Its best new feature is the project center, a one-stop shop for organizing your files, contacts, e-mail messages and notes. Instead of having to switch from Word to an email program and then over to Excel, Mac users can access all data relating to a given project from a central view in Entourage (the email program included in Office for Mac). Creating a project is as simple as choosing a name and due date. Then, every time you create a new document or view an e-mail that you want to include, click on a button to add it. You can add contacts, spreadsheets, presentations and even non-Office files.
Office for Mac, priced at $399 (students and teachers can get it for $149, and customers upgrading from a previous version pay $239), is packed with other handy features.
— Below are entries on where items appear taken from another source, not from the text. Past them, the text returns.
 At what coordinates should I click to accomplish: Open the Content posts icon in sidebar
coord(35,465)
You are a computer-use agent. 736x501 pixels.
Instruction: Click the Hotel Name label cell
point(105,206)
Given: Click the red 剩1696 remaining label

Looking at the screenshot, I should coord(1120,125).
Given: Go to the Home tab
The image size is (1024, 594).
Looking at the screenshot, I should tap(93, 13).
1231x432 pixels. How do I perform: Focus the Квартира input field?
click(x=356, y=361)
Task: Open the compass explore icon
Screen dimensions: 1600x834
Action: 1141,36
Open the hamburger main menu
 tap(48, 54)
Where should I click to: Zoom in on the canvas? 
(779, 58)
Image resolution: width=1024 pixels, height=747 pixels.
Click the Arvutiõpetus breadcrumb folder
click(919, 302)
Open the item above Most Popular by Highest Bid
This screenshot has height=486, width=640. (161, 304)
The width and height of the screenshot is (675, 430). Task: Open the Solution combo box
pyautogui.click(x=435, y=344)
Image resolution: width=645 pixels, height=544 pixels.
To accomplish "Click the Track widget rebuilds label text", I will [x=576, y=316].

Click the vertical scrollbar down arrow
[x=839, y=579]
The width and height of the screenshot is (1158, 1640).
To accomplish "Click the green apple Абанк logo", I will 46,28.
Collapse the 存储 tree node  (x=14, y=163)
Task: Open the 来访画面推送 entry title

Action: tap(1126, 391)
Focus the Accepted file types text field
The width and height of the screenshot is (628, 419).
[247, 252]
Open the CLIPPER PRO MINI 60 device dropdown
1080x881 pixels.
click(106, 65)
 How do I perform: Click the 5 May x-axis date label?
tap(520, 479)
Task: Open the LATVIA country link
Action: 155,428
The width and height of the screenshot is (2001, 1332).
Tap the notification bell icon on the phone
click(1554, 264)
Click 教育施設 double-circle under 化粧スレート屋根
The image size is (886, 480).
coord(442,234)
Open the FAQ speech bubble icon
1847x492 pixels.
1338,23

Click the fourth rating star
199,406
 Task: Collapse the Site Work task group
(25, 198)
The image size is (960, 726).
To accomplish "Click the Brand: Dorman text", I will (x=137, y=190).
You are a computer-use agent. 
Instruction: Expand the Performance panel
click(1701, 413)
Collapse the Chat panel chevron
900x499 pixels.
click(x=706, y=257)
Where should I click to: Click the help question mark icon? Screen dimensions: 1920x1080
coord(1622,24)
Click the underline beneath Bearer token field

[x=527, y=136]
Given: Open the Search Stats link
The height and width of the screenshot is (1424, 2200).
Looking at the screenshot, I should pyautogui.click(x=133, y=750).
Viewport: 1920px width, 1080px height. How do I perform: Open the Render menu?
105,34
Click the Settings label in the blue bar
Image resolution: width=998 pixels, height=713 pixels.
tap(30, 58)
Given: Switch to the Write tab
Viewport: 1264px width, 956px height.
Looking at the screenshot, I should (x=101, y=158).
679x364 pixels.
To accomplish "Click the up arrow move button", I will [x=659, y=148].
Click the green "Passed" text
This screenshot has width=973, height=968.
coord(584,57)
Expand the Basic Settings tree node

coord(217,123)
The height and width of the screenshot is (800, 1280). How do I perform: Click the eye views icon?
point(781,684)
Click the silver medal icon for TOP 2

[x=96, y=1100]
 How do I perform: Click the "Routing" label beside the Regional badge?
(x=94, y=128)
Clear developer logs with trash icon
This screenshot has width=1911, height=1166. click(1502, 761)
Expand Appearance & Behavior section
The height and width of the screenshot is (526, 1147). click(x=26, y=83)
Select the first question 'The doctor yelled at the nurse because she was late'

A scrapbook lets you drop Web-page clippings, photos, logos, even e-mail snippets into a space that automatically saves these tidbits for future use in any application. A notebook view in Word simulates the look of ruled binder paper and lets you flag text with eight different colored icons. And there are more than 100 new special effects for your PowerPoint presentations.
One caveat: what you won't find in Office 2004 for Mac are a bunch of extra applications found in its PC counterpart, such as the Access database program and the Publisher desktop publishing module. For most people, that's just fine. This is one case where less is definitely more.